The Vanishing Throne by Elizabeth May
DID NOT FINISH

DNF'd on: January 26th, 2020
DNF'd on: Page 242 (53%)

I knew going into The Vanishing Throne that I likely wasn’t going to love it. My reread of The Falconer wasn’t a good one, but I hoped the elements I loved in the story would persist into ints sequel. Unfortunately, they didn’t.

Firstly, I really disliked Elizabeth May’s writing style. She employed repetition excessively to emphasize Aileana’s emotions or to call back to significant moments within the story. May never trusted the audience to infer the emotions felt by our protagonist at any moment. Not only was this incredibly annoying but it lessened the impact of significant emotional moments.

The amount of melodrama May used in her narrative had undercut the dramatic tension of the story. I fully acknowledge that this is just a style preference rather than a mark of quality, but I found it very hard to invest myself in this story when every emotion felt overwrought and plasticy.
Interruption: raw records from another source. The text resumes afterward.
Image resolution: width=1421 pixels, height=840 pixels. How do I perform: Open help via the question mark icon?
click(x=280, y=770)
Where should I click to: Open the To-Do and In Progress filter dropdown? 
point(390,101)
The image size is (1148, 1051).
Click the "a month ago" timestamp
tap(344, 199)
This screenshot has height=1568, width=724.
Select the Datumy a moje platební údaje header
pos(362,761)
I wish May pulled back a bit because I feel there could have been more power in things left unsaid for the reader to piece together.

The emotional arc of this series didn’t work for me. Vengeance was a major theme in the first book and it felt as if those same emotional beats were recycled in this one. On top of that, I didn’t like the way May tackled these themes. In the story, Aileana holds vengeance as the ultimate way to solve all of her problems, she sees it as the only way to absolve herself of her perceived sins. The narrative did nothing to correct this mindset or even suggests that this would be addressed in the future.

May dealt with trauma in a similarly clunky way. It’s clear to the audience (through tedious repetition) that Aileana is suffering through some sort of post-traumatic stress and the framing of it all, rubbed me the wrong way. At the start of this novel, Aileana is captured and brutalized for weeks. The language used to discuss this, as well as similar trauma faced by another character, frames it with a severity akin to rape, however, the narrative never treats this torture with the seriousness I felt it was due. For example, Aileana is put in a similar situation later in the story yet instead of meditating on this moment it shifts jarringly to a makeout scene between Aileana and her love interest.

Finally, this book treads heavily in well worn YA fantasy tropes which can be fun when in the right mood but I wasn’t. We had a brooding possessive violent love interest, a “badass’ protagonist who’s role in the narrative seemed to be being tortured and kidnapped. I can have fun with melodramatic, romance heavy YA fair when I’m in the mood for it but when I picked this one up I had I hard time sinking into the story.

I ultimately decided to DNF this book because I had no interest in finding out what would happen next in the story. I didn’t like the characters, the romance. or the plot of this story and life’s too short to read books you don’t like.